What you will do: Please reproduce the records below unchanged, from the line holding "Where should I click to: Click the line" through the line holding "(x=995, y=279)", both included.

Supplied data:
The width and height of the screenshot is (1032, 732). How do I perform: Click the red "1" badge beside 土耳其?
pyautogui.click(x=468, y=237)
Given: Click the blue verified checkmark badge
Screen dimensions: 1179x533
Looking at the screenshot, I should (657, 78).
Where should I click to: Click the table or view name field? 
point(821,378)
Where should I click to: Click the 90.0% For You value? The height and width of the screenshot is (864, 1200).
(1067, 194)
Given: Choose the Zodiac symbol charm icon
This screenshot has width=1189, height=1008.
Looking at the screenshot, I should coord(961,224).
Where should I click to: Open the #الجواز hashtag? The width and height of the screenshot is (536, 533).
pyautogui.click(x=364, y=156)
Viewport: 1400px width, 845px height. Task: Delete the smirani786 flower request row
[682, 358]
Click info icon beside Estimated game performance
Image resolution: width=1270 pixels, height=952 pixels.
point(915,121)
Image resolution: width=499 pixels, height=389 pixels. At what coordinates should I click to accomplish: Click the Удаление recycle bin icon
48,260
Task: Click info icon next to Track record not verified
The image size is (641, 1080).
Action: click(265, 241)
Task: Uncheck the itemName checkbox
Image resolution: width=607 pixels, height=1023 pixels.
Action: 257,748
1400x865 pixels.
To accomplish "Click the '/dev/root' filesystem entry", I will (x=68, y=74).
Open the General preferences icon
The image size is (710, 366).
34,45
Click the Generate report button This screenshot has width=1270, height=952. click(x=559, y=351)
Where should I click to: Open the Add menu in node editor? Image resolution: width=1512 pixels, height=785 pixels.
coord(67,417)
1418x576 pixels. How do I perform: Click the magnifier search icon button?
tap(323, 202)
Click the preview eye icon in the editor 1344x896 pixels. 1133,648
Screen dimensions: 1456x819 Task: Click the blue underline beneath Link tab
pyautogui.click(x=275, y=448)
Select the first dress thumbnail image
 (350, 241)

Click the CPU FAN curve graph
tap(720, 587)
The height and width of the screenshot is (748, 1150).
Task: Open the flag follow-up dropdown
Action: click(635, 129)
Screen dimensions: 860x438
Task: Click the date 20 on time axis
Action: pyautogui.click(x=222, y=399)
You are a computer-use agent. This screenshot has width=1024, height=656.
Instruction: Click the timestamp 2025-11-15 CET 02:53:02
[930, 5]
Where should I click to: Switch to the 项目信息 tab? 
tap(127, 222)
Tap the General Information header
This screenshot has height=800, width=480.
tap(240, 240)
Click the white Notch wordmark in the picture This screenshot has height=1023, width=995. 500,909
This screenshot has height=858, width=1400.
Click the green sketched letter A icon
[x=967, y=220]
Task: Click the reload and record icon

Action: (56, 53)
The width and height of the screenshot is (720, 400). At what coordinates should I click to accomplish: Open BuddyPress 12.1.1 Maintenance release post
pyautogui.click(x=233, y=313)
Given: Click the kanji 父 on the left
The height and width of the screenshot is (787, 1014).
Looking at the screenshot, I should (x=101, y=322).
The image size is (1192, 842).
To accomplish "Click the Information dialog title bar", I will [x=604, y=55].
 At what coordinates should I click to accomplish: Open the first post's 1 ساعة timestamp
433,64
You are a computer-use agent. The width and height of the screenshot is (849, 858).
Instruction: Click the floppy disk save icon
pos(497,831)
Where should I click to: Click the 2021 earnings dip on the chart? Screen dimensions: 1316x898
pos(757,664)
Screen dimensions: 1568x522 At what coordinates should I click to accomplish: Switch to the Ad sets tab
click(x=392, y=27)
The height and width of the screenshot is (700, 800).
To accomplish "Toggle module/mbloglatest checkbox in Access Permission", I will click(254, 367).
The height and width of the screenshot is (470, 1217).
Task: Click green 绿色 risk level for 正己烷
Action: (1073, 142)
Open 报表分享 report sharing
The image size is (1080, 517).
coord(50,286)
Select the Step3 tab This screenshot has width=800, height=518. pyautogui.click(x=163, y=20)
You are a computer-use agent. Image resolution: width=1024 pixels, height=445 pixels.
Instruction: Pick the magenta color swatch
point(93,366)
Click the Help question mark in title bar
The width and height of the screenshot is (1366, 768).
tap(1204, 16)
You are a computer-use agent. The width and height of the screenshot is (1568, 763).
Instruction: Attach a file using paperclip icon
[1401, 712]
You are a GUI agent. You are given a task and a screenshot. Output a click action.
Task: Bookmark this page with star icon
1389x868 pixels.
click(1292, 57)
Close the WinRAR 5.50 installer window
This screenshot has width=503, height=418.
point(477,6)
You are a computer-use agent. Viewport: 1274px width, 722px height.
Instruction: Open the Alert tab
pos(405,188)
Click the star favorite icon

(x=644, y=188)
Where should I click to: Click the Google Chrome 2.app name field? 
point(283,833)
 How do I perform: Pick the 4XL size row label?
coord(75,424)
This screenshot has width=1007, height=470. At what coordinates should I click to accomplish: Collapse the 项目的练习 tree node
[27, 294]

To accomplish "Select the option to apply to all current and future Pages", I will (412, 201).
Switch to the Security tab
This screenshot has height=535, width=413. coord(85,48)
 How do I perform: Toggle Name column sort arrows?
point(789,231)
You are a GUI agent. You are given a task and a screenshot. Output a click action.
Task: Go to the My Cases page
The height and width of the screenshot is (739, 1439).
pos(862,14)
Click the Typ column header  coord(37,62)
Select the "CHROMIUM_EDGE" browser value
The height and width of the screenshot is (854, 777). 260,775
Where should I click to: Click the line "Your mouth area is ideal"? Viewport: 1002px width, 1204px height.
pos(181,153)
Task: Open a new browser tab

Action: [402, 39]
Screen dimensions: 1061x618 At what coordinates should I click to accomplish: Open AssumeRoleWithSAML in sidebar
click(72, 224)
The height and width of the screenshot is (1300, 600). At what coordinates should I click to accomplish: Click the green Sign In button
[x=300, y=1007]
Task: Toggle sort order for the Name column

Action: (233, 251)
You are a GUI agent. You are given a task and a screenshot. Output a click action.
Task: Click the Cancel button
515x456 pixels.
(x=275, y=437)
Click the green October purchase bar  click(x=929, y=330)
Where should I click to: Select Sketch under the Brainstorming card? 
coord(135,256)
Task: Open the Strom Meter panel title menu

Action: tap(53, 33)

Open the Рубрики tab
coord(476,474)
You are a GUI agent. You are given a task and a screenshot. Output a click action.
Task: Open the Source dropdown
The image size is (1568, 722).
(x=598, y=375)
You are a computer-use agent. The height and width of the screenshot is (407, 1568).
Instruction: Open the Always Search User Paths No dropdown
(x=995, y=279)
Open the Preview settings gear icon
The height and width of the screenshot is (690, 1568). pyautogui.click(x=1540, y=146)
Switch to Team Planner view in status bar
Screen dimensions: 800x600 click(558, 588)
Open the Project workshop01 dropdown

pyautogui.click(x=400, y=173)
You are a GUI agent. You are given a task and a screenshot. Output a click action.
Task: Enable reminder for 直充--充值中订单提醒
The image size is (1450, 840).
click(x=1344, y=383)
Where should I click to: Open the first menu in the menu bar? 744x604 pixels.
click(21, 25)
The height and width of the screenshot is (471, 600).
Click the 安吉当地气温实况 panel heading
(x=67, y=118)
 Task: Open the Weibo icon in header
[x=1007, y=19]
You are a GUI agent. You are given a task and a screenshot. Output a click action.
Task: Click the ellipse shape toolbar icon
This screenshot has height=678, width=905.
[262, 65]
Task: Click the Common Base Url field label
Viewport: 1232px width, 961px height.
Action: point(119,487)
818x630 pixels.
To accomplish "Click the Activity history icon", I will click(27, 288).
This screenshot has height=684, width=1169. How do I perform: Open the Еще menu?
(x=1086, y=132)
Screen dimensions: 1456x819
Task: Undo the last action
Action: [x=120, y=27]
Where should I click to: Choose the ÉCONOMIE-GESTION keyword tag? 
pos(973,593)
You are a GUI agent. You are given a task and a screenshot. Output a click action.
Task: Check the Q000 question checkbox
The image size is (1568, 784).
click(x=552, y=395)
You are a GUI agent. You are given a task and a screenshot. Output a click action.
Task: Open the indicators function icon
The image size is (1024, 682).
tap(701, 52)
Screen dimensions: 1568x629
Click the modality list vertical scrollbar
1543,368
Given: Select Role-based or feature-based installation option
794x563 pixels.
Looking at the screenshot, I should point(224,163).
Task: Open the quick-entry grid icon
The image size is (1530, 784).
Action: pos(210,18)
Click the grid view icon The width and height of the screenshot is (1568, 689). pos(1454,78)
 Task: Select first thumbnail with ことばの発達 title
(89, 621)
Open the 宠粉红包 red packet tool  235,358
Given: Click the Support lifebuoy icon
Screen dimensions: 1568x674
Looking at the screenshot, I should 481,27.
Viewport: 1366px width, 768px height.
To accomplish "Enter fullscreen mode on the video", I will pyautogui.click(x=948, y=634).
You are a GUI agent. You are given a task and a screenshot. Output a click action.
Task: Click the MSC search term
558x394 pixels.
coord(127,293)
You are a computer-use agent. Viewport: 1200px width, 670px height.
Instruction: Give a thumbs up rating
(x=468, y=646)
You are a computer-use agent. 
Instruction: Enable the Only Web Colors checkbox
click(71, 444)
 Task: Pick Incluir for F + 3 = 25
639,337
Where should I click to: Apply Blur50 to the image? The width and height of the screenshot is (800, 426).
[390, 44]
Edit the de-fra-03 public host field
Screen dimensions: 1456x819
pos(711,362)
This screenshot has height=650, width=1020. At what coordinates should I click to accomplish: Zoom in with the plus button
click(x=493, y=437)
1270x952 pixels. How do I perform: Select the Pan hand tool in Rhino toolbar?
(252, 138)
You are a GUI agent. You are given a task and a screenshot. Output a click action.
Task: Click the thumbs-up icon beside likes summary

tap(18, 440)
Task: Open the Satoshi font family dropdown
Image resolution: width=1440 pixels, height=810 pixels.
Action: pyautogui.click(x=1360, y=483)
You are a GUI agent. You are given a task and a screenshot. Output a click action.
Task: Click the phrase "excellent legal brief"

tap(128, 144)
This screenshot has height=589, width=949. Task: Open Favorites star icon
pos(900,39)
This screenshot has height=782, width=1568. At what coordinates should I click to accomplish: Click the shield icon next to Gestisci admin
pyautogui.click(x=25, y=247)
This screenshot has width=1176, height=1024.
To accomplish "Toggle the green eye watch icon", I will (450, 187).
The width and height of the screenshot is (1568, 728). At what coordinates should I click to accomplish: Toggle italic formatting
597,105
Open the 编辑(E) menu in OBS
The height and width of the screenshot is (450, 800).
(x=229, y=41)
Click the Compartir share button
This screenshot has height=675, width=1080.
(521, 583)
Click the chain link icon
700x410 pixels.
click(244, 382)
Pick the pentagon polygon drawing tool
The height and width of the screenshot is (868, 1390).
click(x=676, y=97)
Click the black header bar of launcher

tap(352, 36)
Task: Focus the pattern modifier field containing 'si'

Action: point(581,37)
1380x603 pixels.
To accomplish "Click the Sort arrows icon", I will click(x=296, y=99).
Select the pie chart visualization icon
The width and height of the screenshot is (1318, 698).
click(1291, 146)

Exercise solution:
Where should I click to: Click the line "Your mouth area is ideal"? Viewport: 1002px width, 1204px height.
pos(181,153)
Task: Open a new browser tab

Action: [402, 39]
Screen dimensions: 1061x618 At what coordinates should I click to accomplish: Open AssumeRoleWithSAML in sidebar
click(72, 224)
The height and width of the screenshot is (1300, 600). At what coordinates should I click to accomplish: Click the green Sign In button
[x=300, y=1007]
Task: Toggle sort order for the Name column

Action: (233, 251)
You are a GUI agent. You are given a task and a screenshot. Output a click action.
Task: Click the Cancel button
515x456 pixels.
(x=275, y=437)
Click the green October purchase bar  click(x=929, y=330)
Where should I click to: Select Sketch under the Brainstorming card? 
coord(135,256)
Task: Open the Strom Meter panel title menu

Action: tap(53, 33)

Open the Рубрики tab
coord(476,474)
You are a GUI agent. You are given a task and a screenshot. Output a click action.
Task: Open the Source dropdown
The image size is (1568, 722).
(x=598, y=375)
You are a computer-use agent. The height and width of the screenshot is (407, 1568).
Instruction: Open the Always Search User Paths No dropdown
(x=995, y=279)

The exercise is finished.